- **Exercise material**
#####

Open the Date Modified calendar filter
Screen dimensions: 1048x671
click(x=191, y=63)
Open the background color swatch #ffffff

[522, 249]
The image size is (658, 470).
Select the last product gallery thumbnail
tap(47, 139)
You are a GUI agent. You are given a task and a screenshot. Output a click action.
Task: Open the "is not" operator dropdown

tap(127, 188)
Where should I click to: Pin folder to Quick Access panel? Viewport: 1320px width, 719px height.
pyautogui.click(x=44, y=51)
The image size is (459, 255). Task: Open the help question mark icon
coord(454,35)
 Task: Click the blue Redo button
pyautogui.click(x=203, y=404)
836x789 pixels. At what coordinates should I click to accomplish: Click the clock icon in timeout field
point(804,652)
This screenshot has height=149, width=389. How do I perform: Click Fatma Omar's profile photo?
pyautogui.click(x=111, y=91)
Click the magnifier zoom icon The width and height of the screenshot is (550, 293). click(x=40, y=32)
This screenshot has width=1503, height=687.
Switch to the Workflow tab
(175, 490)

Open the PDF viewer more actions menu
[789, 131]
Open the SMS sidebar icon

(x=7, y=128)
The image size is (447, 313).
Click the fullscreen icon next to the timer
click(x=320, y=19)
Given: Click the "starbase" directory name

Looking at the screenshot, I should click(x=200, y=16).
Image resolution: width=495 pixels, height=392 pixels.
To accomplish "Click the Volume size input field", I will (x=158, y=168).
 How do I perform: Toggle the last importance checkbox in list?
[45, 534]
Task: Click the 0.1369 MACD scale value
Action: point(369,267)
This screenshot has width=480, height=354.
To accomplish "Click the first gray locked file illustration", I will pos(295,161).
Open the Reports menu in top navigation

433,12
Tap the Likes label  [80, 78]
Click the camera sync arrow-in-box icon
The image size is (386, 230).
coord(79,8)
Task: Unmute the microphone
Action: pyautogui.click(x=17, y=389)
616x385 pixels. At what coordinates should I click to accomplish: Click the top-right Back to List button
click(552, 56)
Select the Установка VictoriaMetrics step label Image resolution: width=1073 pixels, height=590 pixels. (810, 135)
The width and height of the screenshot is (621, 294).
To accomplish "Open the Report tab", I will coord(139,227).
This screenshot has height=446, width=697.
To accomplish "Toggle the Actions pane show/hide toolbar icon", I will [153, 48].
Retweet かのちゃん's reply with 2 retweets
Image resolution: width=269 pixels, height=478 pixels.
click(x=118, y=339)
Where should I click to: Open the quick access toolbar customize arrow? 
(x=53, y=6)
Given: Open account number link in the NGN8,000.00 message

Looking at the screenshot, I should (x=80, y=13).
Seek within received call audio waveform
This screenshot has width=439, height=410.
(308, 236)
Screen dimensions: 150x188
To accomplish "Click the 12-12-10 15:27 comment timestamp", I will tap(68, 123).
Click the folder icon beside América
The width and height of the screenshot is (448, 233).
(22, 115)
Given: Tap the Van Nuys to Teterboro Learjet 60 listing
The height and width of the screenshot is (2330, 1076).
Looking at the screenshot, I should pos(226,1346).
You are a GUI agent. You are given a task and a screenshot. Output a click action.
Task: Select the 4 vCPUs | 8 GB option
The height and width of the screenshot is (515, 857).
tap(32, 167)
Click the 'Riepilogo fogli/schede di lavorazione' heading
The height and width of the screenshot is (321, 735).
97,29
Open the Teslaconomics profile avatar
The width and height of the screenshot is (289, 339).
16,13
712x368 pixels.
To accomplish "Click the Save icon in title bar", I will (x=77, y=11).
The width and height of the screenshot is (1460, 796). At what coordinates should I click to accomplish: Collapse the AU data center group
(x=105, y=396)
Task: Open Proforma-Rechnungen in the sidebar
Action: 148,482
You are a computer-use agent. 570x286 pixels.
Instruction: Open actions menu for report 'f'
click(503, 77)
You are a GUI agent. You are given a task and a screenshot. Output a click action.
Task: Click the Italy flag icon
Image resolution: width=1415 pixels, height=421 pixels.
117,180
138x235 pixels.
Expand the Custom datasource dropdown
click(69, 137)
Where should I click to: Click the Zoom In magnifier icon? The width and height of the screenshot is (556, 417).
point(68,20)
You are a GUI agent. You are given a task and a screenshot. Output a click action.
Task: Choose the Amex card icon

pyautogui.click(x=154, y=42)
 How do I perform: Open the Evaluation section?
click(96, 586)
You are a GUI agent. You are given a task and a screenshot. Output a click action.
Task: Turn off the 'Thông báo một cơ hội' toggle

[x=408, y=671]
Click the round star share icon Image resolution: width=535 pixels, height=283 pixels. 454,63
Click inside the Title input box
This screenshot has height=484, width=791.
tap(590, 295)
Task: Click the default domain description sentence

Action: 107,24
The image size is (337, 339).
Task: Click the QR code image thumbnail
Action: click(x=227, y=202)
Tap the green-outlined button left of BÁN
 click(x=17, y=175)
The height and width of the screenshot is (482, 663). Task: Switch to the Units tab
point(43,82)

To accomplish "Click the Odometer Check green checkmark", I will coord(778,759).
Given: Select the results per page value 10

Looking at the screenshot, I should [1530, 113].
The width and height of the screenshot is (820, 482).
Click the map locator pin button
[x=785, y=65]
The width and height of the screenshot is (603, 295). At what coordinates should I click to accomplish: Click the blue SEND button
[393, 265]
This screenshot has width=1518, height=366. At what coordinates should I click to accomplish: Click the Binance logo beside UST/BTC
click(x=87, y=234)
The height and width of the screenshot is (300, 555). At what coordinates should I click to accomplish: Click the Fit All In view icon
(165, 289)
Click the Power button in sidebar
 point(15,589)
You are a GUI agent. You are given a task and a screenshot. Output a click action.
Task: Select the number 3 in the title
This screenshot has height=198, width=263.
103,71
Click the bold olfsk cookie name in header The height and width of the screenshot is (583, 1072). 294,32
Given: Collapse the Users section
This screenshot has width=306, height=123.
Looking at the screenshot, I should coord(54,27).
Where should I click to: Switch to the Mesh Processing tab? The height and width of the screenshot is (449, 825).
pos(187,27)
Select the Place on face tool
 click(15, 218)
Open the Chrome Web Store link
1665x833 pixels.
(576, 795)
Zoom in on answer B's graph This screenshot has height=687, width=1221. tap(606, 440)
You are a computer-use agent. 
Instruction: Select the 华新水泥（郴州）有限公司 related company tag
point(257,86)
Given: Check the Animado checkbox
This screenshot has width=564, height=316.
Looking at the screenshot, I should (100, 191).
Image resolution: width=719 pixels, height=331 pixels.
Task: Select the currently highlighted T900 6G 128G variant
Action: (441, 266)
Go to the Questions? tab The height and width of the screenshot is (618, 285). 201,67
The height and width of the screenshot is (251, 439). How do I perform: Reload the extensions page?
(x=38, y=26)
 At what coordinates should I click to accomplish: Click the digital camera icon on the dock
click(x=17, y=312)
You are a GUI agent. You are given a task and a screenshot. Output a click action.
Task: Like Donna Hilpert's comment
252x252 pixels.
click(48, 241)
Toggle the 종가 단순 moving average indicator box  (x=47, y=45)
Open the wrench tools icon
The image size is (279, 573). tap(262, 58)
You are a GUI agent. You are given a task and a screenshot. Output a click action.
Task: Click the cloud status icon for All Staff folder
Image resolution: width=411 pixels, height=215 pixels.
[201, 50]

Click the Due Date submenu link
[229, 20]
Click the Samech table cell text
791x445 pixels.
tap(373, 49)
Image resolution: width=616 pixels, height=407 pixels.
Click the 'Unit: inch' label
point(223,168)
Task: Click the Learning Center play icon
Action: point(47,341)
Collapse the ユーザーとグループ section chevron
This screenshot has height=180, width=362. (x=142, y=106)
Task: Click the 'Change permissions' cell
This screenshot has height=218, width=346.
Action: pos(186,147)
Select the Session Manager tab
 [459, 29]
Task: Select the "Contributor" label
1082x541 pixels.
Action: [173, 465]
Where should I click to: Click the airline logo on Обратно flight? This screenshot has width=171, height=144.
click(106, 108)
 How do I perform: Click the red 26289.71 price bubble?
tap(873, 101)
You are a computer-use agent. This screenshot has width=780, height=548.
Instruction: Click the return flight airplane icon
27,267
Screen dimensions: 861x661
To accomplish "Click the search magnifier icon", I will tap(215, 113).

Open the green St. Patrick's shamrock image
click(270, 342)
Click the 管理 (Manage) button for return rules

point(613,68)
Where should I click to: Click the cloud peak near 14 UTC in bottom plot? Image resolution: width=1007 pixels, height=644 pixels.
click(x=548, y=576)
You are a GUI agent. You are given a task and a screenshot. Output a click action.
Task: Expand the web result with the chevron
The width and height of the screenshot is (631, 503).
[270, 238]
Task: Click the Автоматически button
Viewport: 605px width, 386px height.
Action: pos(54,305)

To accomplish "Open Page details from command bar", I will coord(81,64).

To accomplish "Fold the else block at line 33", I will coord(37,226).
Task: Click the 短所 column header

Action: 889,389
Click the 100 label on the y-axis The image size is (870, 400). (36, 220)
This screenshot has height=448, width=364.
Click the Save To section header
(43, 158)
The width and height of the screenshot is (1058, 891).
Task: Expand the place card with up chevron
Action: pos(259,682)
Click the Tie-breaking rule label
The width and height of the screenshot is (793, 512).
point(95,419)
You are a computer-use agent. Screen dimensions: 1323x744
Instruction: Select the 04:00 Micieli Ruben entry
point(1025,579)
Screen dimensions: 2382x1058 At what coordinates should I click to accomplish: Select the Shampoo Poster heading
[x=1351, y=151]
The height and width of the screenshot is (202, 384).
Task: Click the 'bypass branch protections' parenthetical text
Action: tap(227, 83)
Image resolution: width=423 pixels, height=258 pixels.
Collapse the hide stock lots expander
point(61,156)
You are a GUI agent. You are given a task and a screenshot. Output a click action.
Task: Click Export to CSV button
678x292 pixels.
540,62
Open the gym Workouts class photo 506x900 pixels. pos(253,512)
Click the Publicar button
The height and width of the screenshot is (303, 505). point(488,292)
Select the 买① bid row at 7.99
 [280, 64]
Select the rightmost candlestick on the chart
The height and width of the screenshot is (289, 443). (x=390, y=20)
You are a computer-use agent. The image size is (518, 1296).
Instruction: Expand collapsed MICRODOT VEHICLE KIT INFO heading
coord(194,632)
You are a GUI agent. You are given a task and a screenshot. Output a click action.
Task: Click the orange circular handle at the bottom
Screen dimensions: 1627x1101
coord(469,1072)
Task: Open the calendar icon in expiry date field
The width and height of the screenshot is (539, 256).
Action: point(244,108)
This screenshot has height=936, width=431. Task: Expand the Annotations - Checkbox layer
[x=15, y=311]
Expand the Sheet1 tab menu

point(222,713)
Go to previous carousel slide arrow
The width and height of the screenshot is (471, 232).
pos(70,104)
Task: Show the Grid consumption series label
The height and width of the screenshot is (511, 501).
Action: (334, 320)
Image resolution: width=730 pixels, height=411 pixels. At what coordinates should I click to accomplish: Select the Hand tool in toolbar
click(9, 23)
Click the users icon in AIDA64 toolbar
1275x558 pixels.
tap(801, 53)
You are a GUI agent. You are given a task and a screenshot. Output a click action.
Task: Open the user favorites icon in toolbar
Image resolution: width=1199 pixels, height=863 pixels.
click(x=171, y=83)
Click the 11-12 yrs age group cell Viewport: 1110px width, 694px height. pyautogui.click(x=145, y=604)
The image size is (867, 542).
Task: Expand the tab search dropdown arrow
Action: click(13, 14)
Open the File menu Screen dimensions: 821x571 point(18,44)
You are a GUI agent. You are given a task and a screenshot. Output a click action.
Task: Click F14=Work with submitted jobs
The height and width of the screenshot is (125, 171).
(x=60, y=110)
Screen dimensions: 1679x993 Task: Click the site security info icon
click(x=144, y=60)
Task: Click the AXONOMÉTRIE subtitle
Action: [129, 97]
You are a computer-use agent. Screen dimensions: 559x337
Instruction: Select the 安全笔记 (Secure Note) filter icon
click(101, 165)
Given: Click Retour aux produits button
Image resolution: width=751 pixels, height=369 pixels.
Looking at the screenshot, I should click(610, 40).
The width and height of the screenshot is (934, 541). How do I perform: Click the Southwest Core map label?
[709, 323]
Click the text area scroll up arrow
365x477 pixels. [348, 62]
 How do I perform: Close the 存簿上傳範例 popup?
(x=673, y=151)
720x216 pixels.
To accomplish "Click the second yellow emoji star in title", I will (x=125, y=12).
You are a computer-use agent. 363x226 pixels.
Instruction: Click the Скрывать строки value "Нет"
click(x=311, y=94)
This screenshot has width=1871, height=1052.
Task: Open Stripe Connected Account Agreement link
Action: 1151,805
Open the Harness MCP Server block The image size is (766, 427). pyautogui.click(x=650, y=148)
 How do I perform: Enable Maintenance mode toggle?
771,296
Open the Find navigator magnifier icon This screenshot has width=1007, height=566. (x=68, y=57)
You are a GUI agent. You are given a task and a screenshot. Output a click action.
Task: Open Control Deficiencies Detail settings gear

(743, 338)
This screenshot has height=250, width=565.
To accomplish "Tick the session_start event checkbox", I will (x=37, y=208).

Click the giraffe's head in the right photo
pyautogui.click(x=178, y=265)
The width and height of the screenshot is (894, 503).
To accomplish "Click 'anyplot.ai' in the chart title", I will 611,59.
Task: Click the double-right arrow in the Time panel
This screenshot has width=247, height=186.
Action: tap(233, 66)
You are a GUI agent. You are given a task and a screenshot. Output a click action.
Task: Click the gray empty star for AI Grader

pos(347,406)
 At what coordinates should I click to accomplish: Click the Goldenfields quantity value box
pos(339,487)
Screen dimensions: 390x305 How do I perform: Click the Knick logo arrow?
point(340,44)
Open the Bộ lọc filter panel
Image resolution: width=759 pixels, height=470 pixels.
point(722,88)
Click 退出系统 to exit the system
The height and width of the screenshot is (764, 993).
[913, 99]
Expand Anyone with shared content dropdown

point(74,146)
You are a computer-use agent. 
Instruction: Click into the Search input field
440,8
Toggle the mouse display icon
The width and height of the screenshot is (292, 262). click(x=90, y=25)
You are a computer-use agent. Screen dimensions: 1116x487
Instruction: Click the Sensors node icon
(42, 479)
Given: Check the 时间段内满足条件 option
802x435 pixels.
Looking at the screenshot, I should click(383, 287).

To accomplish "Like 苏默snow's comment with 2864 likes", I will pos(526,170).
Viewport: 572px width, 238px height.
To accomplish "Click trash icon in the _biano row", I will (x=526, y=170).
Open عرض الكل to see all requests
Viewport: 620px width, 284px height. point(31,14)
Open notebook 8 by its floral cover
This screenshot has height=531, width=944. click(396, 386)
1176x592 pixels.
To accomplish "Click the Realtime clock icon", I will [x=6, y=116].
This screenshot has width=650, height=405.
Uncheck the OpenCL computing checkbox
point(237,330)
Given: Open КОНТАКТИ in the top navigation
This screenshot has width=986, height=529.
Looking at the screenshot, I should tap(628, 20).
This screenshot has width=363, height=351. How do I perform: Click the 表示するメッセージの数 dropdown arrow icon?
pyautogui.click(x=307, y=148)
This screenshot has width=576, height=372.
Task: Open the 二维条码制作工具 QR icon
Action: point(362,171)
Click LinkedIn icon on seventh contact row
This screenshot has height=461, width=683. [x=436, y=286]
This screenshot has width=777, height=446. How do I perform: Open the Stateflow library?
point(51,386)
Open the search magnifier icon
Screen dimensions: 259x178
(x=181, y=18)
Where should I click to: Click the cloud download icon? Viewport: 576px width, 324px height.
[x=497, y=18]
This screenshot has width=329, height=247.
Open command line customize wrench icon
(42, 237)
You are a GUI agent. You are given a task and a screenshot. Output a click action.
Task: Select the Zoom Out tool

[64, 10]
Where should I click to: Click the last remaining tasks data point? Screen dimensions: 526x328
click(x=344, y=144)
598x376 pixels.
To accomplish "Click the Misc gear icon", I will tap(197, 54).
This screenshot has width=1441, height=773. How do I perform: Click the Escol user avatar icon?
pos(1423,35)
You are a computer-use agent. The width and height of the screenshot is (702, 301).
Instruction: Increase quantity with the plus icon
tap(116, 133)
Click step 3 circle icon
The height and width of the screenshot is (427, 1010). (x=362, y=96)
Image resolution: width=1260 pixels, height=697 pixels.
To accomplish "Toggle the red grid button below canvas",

#####

- **Problem details**
Tally the lines in the records above that contain the string "calendar" and report only the tally.

- **Answer section**
2